When Lola arrives, something immediately strikes her as unusual about the town. The locals all seem to know her, despite never having met her. Her grandmother seems aloof and distant, and the town itself seems to have changed little in the 20 years since the film was shot. Lola soon befriends a local family who tell her the towns legend of Mister Jitters; a creature who comes down from the caves at night to kill and feed upon anyone who crosses his path. Lola’s obsession with Mister Jitters, coupled with her desire to find out more about the mother she barely remembers, leads her toward discovering long kept secrets the town of Harrow Lake would rather stay buried.
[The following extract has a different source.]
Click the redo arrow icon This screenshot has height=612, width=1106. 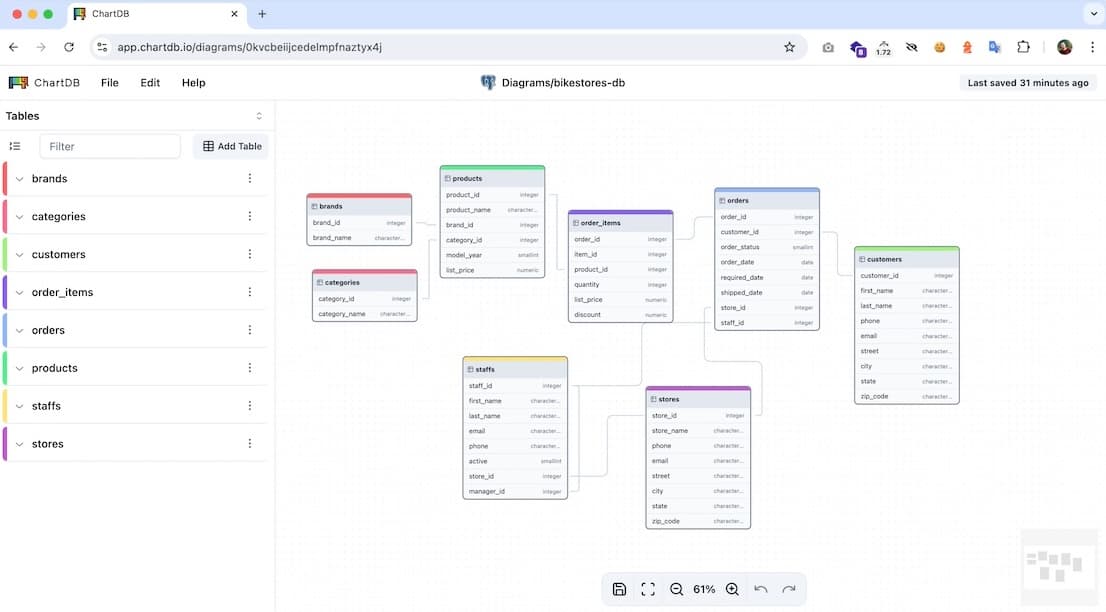[787, 589]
I picked up this book on the strength of the premise. Horror films, spooky towns, mysterious monsters that may or may not prey upon said town’s inhabitants… The book hits a lot of my sweet spots in that regard. It was a let down to find that, ultimately, the book fails to really sell itself in any of these areas.
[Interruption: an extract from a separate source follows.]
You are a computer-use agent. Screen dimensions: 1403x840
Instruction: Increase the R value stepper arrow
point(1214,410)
There is so much going on in this book that it ends up relying on the readers knowledge of standard horror tropes in order to tick that box and move onto the next. Strange town-folk? Check. Strangers stood outside bedroom windows in the night? Check. Creepy woods and an abandoned fairground? Check. It feels like the writer is throwing stuff on the page and seeing what sticks, the end result being very few set pieces or events being particularly memorable.
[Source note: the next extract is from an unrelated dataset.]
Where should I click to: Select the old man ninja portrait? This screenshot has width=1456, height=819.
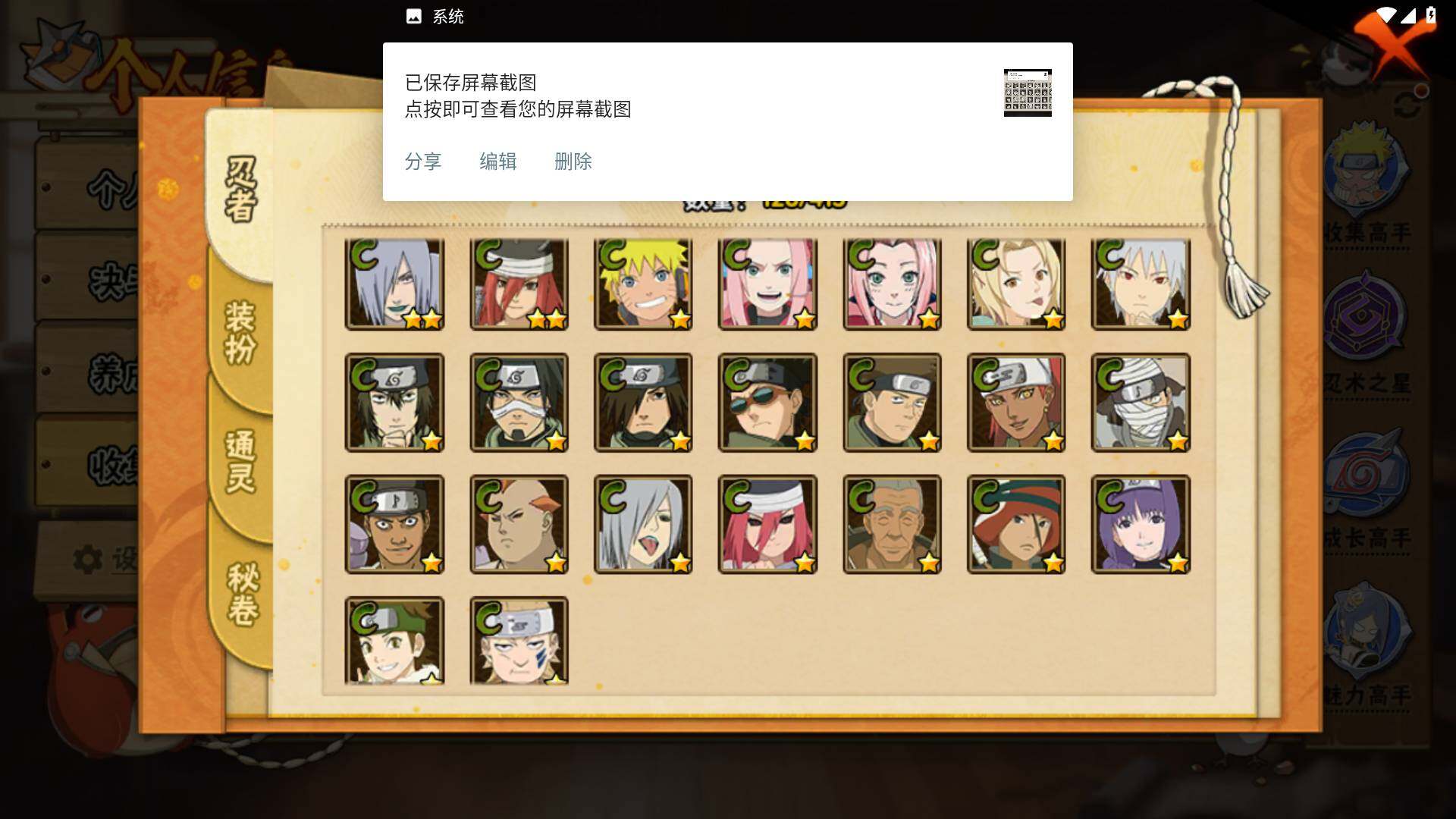(x=892, y=524)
It is a shame, because Kat Ellis is such a strong writer. Her prose is succinct and vivid and you get such a clear sense of what she is portraying without reliance on lengthy details or descriptions. Her prose is peppered with pop culture references and the dialogue feels genuine and easy. A pity that the dialogue comes from such unsympathetic characters.
Throughout the book, I struggled to connect with Lola, who is our narrator for all but the brief Prologue and Epilogue (cleverly set out in the form of an interview). Her inner monologue is too consistently self-absorbed, and her constant tick of describing things based on how ‘optimal’ they are becomes very grating very fast. A weak plot is easy to forgive with strong characters, but I can’t say Harrow Lake particularly excelled in this regard either.
The twist ending is heavily signposted very early on and came as no surprise and, while there was a lot to like that comes before it, there’s not a lot to recommend it as anything more than an enjoyable enough, but forgettable and, ultimately, faintly disappointing read. While I would happily try another book by Kat Ellis, I can’t say Harrow Lake is the one that will be winning over new readers.